I do not want my words to upset anyone. I do not want them to be read and misconstrued. I have a deep fear of hurting others — this ties in with controlling my anger, as I discussed recently. A realisation that I had reached a point where I was avoiding communication, rather than saying the wrong thing (or, more pertinently, the right thing, misconstrued), has led me to this post. This is similar to the choice I made to hermit myself away not too long after I left civilisation. I will be returning to this subject in the near future but, essentially, I stopped talking to people because I didn’t want to upset them. A ridiculous and perhaps illogical statement, yes, but at the time I could see no other way. I could not afford to visit people, even for weddings or to see new babies. It was easier to shut myself away from the world. Do I regret this? Yes, in some ways, I do. However, this period of my life has yielded the results I had hoped for. Besides, I try not to regret things I have already done — it won’t change anything in the past, just make me miserable in the present. Instead it is surely better to alter my future?

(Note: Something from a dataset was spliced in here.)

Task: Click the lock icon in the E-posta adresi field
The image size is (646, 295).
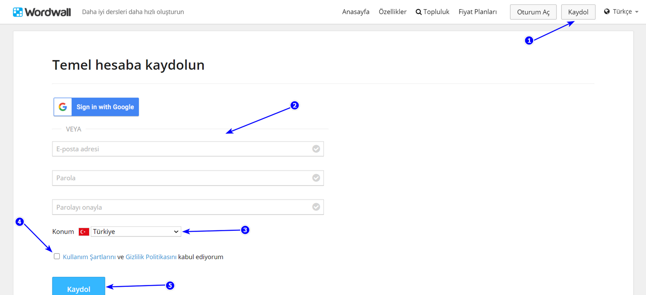Action: pyautogui.click(x=316, y=149)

Fossilised plant and several mineral veins
Meagre haul – fossilised plant and several mineral veins.

Last week a guest from Germany came to stay. Her arrival made me think of all that has passed since her last visit, a year ago. Much has changed in my mind, several things occurring that jolted me into reaction, rather than proactive action. I realised I need to take control of myself, not events, to equip myself with the best possible chance of weathering any future surprises. As I mention above, I have finally started to treat my body with the respect it deserves. I will be forty in less than two years, an age that has always seemed more a beginning than a terrifyingly distant milestone. My dad was thirty-six when he and mum were married, we moved to Orkney when he was forty-six with four children (myself and my three younger sisters). Another two sisters were to follow whilst we lived up there. So forty has never seemed such a big deal to me — yet it does serve as a good point in my life to take stock.

In the coming months I intend to share my goals, my ideas and, hopefully, my successes; slowly break this cycle of hermitude. (I am still toying with whether to start using facebook again.)

It seems a shame I am not sharing thoughts or adventures here. This must stop, starting here and now.